Lack of Labor in Macau Could Harm the Gaming Recovery
The biggest casino industry story to date in 2023 is Macau’s revival, which could be dragged down by a limited labor pool.
The special administrative area (SAR) reopened in full force this year after three years of interim closures and light business as China relaxed some of the strictest coronavirus restrictions in the world. Gaming revenue in the tourist-dependent enclave is once again soaring. However, there aren’t enough staff on hand to let owners put the entire supply of guest rooms to market.
Bloomberg reported late Tuesday that some five-star hotels in Macau only offer half or less of their rooms, while others don’t provide daily housekeeping services due to a lack of available personnel. The article cited persons with knowledge of the situation. The precise venues impacted by the labor shortages were not mentioned in the article.
Galaxy Entertainment, Melco Resorts & Entertainment, MGM China, Sands China, SJM Holdings, and Wynn Macau are Macau’s six concessionaires. Each of those businesses runs a casino hotel that has received a five-star rating from several travel and leisure critics.
Some business owners can manage the labor shortage in Macau
Although the disadvantages of Macau’s limited labor pool are felt by all six gambling companies, they are not uniform.

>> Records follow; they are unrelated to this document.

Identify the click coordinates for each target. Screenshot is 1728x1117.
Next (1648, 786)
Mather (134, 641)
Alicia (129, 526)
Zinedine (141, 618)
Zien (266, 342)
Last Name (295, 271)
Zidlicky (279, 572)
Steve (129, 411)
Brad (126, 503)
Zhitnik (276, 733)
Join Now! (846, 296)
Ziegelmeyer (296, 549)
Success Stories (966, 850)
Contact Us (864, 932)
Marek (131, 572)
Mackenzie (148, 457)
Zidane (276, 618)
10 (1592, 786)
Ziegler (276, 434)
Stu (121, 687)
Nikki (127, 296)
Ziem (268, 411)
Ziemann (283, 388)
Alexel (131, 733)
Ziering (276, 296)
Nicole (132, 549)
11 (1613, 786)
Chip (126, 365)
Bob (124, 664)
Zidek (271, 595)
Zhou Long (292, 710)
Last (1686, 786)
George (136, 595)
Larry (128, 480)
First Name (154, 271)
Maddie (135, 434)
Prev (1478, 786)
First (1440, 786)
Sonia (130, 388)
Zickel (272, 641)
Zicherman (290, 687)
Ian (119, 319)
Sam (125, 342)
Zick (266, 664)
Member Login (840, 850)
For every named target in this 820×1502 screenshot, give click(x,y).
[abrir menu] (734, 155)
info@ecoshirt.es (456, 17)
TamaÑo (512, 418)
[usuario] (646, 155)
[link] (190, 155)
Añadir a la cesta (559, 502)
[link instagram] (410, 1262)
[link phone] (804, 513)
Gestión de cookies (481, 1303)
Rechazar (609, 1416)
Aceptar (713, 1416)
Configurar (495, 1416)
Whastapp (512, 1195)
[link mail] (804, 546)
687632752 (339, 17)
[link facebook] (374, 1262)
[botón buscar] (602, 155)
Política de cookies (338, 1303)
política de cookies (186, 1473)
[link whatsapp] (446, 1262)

Because these operators refrained from making widespread layoffs in the early stages of the pandemic, some analysts think Sands China and Wynn Macau will be able to take market share away from competitors. Seven Macau integrated resorts, including some with five-star ratings, are jointly managed by the two businesses.
Concessionaires must also contend with communities’ desires for employment. People from Macau who work in the gambling business are keen to fill positions like dealers, pit bosses, or back-office positions. On the other hand, they avoid lower-level jobs like housekeeping and working in restaurants.
Operators must therefore rely on labor from mainland China and Southeast Asia to fill these positions. However, 44K nonlocal workers have been let go since the pandemic began, according to Bloomberg.
Other Problems Exacerbating the Labor Shortage
The labor scarcity in Macau is getting worse due to other factors. Gaming enterprises must deal with a drawn-out approval procedure for foreign nationals who want to work in casino hotels in the SAR.
Many of the employees from mainland China and Southeast Asia who held customer-facing positions prior to the pandemic have also moved on to work in other sectors of the Chinese economy or at gaming establishments in Singapore and Vietnam.
Operators are increasing the pricing for the rooms they can offer since they are unable to sell a greater quantity of rooms. But customers don’t like that very much. Some potential visitors to Macau are dissatisfied with the cost of lodging. Some travelers feel they aren’t getting a good deal because they are paying for premium lodgings but receiving subpar treatment.